Shin is an inexpensive cut of meat, which is big on flavour, and is full of gelatinous sinew which cooks down to make the most excellent gravy. It is easy to stew, you can also cook in the oven at around 350 F / 180 C / Gas mark 4 and it really lends itself to batch cooking in the pressure cooker and freezing down until required. You can substitute the red wine for a strong tasting beer for beef and ale pie and adapt the recipe further adding chestnut mushrooms, sautéd kidneys or if you are feeling indulgent a dozen oysters just before you finish cooking.

Shin of Beef and Red Wine Pie

1.5kg Shin of Beef, bone removed, meat cut into chunks

( Ask you butcher to do this as you need a really good knife to cut shin

and ask the butcher to give you the bone )

2 large White Onion, peeled and finely chopped

2 large Carrots, peeled and finely chopped

2 sticks of Celery, washed and finely chopped

1 ltr quality Beef Stock

250 ml good Red Wine

100 ml quality Olive Oil or 3 tablespoons Beef Dripping

100 gr Plain Flour

2 tablespoons Tomato Puree

Bouquet garni; Celery stick, Bay leaf, Parsley and Thyme

A generous pinch of freshly grated Nutmeg

salt & pepper to taste

Ready-made puff pastry

(use an all-butter one if you can) or Shortcrust

1 egg, beaten

Place the beef, flour, and seasoning into a plastic bag and shake. Meanwhile, heat the oil or dripping in a large heavy-bottomed pan. Fry the beef shin in batches until browned all over and set aside. In the same pan, adding a little more oil necessary, sauté the onions, carrots, and celery until soft for about ten minutes. Add the tomato puree and leftover flour and cook out for another minute, stirring continuously, before adding the red wine and beef stock. Add the beef shin back to the pan, stir everything together and place the marrow bones and bouquet garni, tied with string, on top.

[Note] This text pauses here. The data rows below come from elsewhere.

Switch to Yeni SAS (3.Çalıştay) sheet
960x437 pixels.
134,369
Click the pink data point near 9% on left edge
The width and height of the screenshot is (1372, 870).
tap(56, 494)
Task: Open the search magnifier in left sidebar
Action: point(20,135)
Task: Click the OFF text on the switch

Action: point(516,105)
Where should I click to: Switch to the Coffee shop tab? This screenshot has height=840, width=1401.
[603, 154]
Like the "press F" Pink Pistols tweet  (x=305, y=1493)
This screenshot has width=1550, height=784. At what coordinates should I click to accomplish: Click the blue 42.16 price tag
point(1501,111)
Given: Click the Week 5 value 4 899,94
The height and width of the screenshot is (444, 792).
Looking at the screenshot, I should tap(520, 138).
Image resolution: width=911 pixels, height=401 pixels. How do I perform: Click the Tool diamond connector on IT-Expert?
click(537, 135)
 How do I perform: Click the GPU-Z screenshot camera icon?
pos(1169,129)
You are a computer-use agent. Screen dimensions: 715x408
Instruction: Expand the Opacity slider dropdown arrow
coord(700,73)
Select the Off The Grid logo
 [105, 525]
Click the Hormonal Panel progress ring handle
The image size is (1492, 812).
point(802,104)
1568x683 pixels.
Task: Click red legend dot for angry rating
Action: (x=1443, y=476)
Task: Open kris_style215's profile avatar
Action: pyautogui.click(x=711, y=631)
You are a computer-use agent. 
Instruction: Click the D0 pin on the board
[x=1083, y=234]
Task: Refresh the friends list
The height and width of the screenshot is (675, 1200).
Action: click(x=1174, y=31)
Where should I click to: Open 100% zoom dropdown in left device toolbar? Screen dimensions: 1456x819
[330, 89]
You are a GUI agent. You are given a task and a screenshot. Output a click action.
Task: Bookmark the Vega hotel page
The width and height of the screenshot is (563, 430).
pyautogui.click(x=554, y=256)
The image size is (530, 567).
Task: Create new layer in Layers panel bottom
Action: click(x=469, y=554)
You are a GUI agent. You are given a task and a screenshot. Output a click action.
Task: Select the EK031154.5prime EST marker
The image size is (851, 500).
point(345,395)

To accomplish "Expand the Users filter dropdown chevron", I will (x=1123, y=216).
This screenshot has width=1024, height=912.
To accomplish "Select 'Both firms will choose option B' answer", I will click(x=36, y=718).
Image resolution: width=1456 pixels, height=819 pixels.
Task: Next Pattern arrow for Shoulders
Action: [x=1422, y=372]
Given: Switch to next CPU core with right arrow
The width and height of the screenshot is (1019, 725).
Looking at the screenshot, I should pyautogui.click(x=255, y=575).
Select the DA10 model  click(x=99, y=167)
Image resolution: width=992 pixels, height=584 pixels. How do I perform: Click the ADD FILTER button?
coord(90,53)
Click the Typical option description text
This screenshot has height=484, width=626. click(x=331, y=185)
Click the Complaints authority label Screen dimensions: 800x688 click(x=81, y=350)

Reduce the heat and place a tight-fitting lid on the pan. Bring to the boil and reduce the heat to achieve a gentle simmer. Allow to cook for about two hours then remove the lid and allow the sauce to reduce for another hour. When the beef is cooked, remove from the heat and thoroughly cool. When cool remove the bones and the bouquet garni.

To serve, pre-heat your oven to 350 F / 180 C / Gas mark 4 and on a floured surface, roll out the half of the pastry to fit an oven-proof pie dish.

Carefully place the pastry into the greased dish and add the beef shin filling. Brush the edges with egg wash and top with remaining rolled out pastry, crimp the edges and brush the top with the rest of the beaten egg. You can decorate with any pastry offcuts if you want. Place the pie in the oven for thirty to forty-five minutes until the pastry is golden and cooked.

Allow to stand for 5 minutes after baking and serve with horseradish mash and buttered peas.